What is expected> Within the listing below, please copy exactly the lines between the line holding "The height and" and the line holding "Click the 5호선 train icon in the step list", inclusive.

Listed records>
►

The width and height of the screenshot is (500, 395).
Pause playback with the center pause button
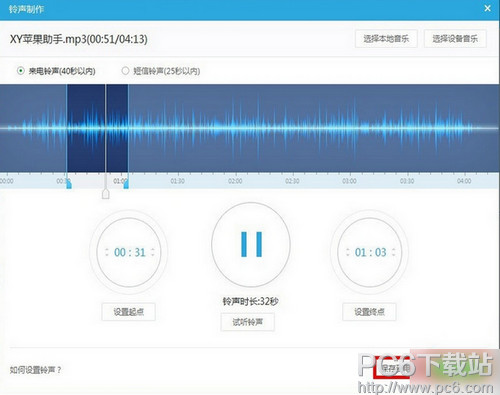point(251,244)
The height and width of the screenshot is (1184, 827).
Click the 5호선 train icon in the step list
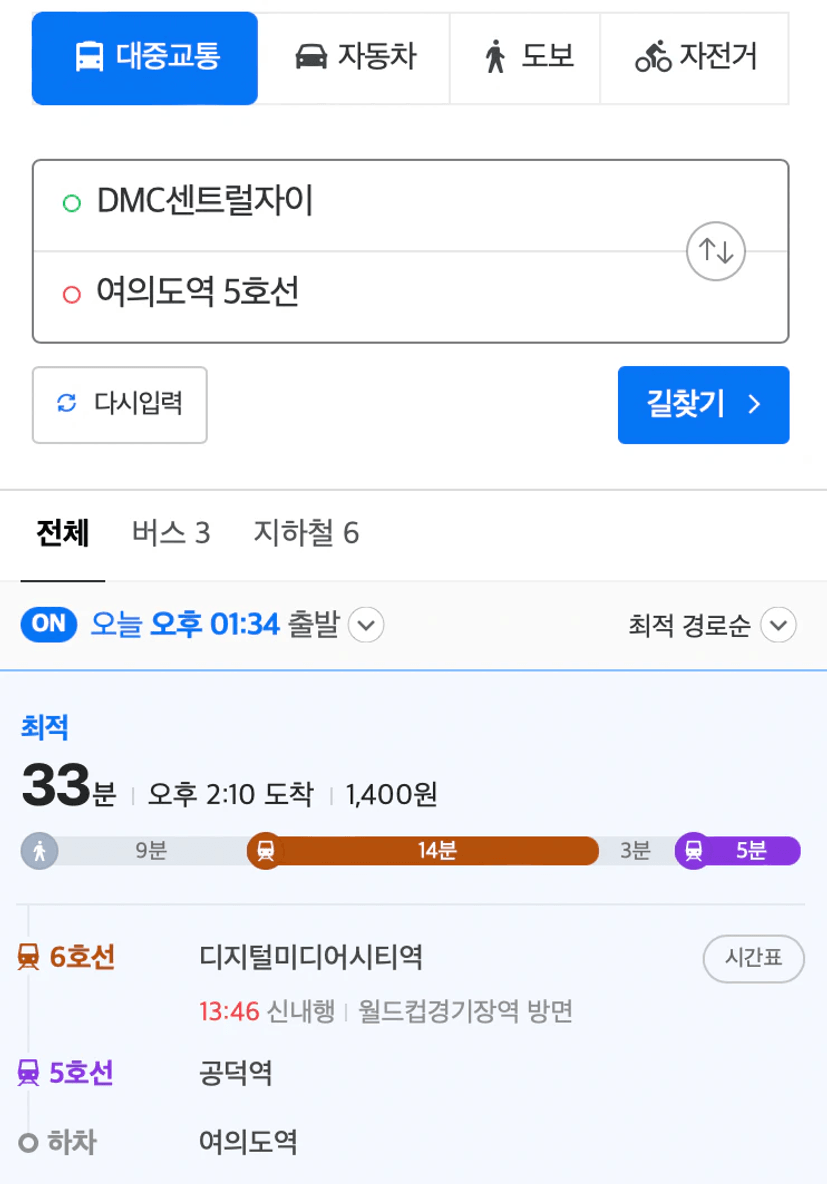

◄
►

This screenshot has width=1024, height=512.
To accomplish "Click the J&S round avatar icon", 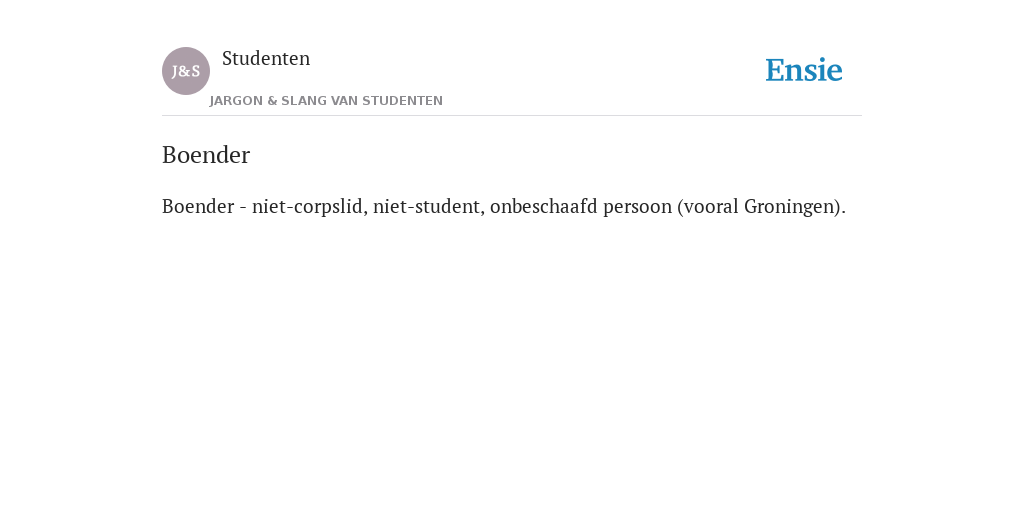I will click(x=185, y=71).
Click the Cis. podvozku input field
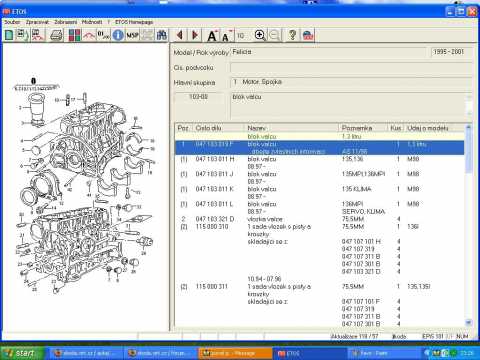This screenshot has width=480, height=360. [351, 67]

◄

Solution to the problem>
The height and width of the screenshot is (1184, 827).
Click the 5호선 train icon in the step list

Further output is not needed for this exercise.